Há quem suba a descer. Há almas privilegiadas e únicas que nada têm a ver com a lógica absurda das leis humanas. As turbas inconscientes e boçais lançam, à face de certos entes,

anátemas que o céu, se o há, não deve perdoar. À gargalhada insultante deste mundo responde a infinita serenidade do que fica para Além e que os olhos míopes não veem. Manuel subia a descer...

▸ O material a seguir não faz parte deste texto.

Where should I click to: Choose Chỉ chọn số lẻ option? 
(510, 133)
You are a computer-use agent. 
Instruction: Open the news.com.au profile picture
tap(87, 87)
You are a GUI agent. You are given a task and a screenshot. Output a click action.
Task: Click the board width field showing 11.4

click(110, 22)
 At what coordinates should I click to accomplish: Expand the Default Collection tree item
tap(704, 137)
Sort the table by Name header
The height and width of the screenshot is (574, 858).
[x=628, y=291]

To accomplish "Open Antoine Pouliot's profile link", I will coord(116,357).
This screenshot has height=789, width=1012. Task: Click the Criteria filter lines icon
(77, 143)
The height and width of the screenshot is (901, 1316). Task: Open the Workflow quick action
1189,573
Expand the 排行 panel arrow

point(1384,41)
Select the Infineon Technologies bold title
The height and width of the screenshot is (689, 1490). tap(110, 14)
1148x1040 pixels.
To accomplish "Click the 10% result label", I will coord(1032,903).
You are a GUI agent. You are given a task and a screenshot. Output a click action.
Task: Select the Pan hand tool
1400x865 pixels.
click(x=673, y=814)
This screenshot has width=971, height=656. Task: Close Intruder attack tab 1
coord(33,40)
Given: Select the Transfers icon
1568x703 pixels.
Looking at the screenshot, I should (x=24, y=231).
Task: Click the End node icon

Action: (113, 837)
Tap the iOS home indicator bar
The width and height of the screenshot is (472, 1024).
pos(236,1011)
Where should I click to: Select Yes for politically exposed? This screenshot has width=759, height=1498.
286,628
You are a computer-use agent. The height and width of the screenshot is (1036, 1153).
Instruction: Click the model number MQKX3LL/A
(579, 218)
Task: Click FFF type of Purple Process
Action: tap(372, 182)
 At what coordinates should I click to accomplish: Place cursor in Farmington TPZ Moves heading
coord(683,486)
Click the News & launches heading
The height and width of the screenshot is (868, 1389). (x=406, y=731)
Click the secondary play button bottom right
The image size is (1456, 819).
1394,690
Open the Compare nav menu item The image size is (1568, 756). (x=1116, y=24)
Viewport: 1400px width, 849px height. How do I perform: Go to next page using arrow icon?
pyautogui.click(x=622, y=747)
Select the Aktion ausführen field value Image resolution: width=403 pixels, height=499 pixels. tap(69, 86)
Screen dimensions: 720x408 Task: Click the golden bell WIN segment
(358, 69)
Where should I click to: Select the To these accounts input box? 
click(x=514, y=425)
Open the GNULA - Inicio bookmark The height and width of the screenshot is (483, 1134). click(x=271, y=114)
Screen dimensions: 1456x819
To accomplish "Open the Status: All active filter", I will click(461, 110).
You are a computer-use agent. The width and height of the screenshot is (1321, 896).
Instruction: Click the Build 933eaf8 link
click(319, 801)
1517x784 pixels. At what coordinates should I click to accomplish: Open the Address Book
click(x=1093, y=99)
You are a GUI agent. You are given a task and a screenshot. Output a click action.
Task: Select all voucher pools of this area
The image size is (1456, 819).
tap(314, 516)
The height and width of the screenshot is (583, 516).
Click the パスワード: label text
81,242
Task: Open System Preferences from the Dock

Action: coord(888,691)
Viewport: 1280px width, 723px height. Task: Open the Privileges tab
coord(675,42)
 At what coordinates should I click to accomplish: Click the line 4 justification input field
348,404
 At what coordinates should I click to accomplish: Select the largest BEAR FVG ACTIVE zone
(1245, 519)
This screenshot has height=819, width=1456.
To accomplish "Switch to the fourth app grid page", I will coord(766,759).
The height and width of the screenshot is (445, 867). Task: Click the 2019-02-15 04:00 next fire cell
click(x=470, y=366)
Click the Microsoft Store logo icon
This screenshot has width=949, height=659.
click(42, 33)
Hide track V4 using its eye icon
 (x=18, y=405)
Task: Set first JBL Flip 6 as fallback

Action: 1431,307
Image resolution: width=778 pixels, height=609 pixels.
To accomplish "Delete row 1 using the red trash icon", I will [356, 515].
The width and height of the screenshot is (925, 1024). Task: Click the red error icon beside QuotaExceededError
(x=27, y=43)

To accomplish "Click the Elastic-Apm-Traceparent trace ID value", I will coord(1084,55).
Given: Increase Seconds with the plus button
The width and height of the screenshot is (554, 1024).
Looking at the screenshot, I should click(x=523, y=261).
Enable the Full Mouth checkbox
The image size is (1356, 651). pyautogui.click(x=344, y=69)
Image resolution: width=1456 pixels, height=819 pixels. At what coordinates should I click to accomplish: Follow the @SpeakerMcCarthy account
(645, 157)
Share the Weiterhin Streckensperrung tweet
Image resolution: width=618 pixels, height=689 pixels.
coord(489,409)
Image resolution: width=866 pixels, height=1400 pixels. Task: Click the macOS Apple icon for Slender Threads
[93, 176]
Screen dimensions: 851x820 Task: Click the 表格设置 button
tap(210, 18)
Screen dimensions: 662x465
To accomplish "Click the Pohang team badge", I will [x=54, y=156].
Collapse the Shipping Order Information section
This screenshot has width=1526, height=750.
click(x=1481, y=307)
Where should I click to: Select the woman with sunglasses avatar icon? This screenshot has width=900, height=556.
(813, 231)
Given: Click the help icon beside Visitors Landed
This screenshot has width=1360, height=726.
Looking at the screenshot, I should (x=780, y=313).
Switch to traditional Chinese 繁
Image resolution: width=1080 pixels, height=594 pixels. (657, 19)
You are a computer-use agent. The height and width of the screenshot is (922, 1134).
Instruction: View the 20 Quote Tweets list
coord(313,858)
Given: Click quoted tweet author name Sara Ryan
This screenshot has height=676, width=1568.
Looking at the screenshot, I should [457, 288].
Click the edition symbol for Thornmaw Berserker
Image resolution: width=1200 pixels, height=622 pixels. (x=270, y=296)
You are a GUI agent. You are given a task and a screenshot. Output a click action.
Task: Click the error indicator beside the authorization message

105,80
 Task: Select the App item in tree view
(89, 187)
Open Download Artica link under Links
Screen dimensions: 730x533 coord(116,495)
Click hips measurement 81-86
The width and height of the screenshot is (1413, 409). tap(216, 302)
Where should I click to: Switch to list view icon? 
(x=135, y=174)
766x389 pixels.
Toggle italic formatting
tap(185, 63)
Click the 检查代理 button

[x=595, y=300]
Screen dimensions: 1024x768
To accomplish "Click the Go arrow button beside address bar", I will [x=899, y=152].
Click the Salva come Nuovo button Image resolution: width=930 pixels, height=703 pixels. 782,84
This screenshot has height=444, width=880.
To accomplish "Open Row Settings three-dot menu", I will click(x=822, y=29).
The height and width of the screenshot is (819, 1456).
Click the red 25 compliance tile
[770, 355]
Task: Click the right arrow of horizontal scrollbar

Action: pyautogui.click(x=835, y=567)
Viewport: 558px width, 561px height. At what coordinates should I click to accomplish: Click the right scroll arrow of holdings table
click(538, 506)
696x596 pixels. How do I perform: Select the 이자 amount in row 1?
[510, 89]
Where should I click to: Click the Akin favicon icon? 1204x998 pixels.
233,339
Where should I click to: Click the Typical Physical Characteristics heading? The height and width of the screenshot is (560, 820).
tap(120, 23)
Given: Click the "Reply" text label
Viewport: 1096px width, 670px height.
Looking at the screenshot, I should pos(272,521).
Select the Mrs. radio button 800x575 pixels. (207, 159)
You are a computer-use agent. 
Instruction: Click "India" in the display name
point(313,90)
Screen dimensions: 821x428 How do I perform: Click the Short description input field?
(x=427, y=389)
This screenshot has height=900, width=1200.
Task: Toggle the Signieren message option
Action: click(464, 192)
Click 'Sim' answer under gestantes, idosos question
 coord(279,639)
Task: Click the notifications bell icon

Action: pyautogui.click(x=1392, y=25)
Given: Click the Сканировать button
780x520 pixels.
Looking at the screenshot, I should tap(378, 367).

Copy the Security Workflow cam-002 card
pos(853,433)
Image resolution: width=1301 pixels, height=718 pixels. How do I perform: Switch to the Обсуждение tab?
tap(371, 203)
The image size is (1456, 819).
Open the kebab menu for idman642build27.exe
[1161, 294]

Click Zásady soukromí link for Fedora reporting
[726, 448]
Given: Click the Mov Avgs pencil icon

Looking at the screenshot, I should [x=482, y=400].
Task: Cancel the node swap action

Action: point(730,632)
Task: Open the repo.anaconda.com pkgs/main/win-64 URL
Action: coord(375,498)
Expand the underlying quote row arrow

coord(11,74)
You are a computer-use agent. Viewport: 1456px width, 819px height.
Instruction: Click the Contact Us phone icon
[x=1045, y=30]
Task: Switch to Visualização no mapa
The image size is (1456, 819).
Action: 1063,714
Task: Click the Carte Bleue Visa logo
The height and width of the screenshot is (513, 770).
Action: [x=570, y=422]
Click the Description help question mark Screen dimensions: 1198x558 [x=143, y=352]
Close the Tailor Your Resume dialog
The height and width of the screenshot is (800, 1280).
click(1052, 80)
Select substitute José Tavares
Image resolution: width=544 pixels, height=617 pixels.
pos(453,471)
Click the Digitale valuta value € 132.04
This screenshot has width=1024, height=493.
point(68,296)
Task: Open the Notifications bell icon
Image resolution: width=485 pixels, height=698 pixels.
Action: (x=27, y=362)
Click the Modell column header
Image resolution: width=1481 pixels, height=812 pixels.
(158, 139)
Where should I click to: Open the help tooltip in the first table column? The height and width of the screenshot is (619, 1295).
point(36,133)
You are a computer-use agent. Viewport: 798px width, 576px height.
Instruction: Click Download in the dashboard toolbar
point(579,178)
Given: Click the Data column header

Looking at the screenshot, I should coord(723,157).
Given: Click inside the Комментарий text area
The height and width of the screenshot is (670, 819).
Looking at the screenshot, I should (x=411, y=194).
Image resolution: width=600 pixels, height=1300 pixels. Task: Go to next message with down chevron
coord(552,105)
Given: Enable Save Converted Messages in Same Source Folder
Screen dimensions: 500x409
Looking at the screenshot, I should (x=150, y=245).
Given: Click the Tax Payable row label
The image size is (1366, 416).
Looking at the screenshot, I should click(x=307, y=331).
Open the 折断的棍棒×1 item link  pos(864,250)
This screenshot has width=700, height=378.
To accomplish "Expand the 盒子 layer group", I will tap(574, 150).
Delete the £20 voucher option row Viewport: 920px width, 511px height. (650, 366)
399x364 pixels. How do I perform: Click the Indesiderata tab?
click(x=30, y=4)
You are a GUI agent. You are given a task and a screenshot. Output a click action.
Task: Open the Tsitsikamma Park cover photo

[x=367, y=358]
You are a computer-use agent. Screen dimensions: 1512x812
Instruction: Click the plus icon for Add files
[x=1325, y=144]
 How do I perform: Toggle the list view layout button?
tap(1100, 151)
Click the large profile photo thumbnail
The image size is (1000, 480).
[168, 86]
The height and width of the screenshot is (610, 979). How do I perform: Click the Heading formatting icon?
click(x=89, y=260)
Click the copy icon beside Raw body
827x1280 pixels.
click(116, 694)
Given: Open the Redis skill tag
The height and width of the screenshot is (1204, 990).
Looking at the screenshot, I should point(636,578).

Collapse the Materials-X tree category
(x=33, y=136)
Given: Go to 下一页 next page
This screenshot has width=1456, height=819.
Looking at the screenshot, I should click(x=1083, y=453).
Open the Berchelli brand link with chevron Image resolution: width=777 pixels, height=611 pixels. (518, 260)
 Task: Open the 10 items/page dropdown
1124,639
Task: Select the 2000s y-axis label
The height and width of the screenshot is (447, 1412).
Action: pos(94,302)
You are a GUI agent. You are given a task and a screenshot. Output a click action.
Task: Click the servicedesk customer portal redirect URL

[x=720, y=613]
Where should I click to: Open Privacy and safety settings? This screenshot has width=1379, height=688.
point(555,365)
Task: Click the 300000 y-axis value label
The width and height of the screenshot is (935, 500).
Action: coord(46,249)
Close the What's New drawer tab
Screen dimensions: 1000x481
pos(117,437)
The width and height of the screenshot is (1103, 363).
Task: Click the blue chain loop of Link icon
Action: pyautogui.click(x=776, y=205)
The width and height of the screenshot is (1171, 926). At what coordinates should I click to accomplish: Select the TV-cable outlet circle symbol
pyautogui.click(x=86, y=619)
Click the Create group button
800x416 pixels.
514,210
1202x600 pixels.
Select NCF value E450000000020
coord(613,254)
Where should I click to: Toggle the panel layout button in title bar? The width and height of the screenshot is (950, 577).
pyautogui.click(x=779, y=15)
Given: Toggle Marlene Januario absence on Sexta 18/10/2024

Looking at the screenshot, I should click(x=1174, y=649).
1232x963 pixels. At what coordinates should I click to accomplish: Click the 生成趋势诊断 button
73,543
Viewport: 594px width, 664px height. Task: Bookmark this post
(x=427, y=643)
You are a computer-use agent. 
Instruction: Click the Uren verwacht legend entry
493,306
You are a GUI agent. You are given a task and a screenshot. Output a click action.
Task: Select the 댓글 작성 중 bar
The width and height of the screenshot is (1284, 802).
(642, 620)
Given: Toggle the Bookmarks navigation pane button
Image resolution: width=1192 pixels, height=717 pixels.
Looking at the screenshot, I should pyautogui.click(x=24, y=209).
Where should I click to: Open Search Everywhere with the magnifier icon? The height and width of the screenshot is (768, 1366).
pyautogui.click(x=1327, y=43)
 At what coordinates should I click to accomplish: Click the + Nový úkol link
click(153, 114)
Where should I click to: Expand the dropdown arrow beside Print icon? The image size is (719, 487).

Quando o que lhe ficou para trás não foi mais que um ponto perdido no desapego de tudo a que chegara, quando conseguiu finalmente arrancar de si os pedaços irreconhecíveis do seu sonho desfeito, Manuel Garcia olhou face a face a vida, e sorriu. Oh, o sorriso de desdém dos que querem morrer! Quem foi que se atreveu a dizer alguma vez, quem foi que ousou traçar num papel as letras da palavra cobardia, falando de um suicida?! Oh, a medonha coragem dos que vão arrancando de si, dia a dia, a doçura da saudade do que passou, o encanto novo da esperança do que há de vir, e que serenamente, desdenhosamente, sem saudades nem esperanças, partem um dia sem saber para onde, aventureiros da morte, emigrantes sem eira nem beira, audaciosos esquadrinhadores de abismos mais negros e mais misteriosos que todos os abismos escancarados deste mundo! Quem foi que um dia ousou lançar a um papel as letras ultrajantes da palavra cobardia, essa suprema afronta, esse insultante escarro, à face dos que querem morrer?!

O que lhes foi preciso de coragem desdenhosa, de altiva serenidade, de profundíssimo desprezo, às almas que partiram por querer!

Manuel Garcia lutou um ano, e conseguiu vencer a vida, vencendo-se. Ao pavor do fim, ao medo do sofrimento, ao horror do gesto, daquele gesto que é ainda consciente e que vai deixar de o ser, o gesto para além do qual a nossa vontade, quebrada, não tem poder algum, que é o último antes do pavoroso mistério, a tudo isto, a todos estes fantasmas contra quem lutara um ano inteiro, respondeu ele, um dia, com um sorriso.